“I don’t say we have any very big troubles to bear,” said Betty. “I—I almost sometimes find myself wishing we had—”

“Oh, Betty, don’t,” said her sister quickly, “don’t wish anything like that!”

“No,” said Betty, “I wasn’t going to say quite what you thought. I mean I wish anything big would come into our lives! Anything really interesting, and—well, yes! I may as well own it—anything exciting! It is all on such a dull, dead level, and has always been the same, and always will be, it seems to me. And when one is no longer very young the spring and buoyancy seem to go. When I was seventeen or eighteen I’d all sorts of happy fancies and expectations, but now—why, Francie, I’m twenty-four, and nothing has come.”

For a moment or two Frances walked on in silence.

“I dare say,” she said at last, “if we knew more of other lives, we should find a good many something like ours. And after all, Betty, one’s real life is what one is oneself.”

Betty laughed slightly. Her laugh was not bitter, but without any ring of joyousness.

“I know that,” she said. “But it doesn’t do me any good. It’s just myself that depresses me. I’m not big enough, nor brave enough, nor anything enough, to rise above circumstances, as people talk about. I want circumstances to help me a little! And I don’t ask anything very extravagant, I know.

“No, Frances,” she added, “you’re not—not quite right. I think I could bear things better and feel more spirit if you would allow that our lives are exceptional in some ways.”

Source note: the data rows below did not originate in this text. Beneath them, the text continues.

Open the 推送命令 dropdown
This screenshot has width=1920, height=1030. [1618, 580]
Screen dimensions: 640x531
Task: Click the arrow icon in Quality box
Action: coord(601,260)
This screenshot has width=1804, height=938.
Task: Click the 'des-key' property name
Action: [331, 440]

“Perhaps so,” the elder sister agreed.

“You know,” continued Betty, “it isn’t fallings in love or marriage that I’m talking about. I really and truly very seldom think of anything of that kind, though of course, in the abstract, I can see that a home of one’s own, and the feeling oneself a centre, is the ideal life; but heaps of girls don’t marry, and there are plenty, lots of other interests and objects to live for, which we are unusually without!”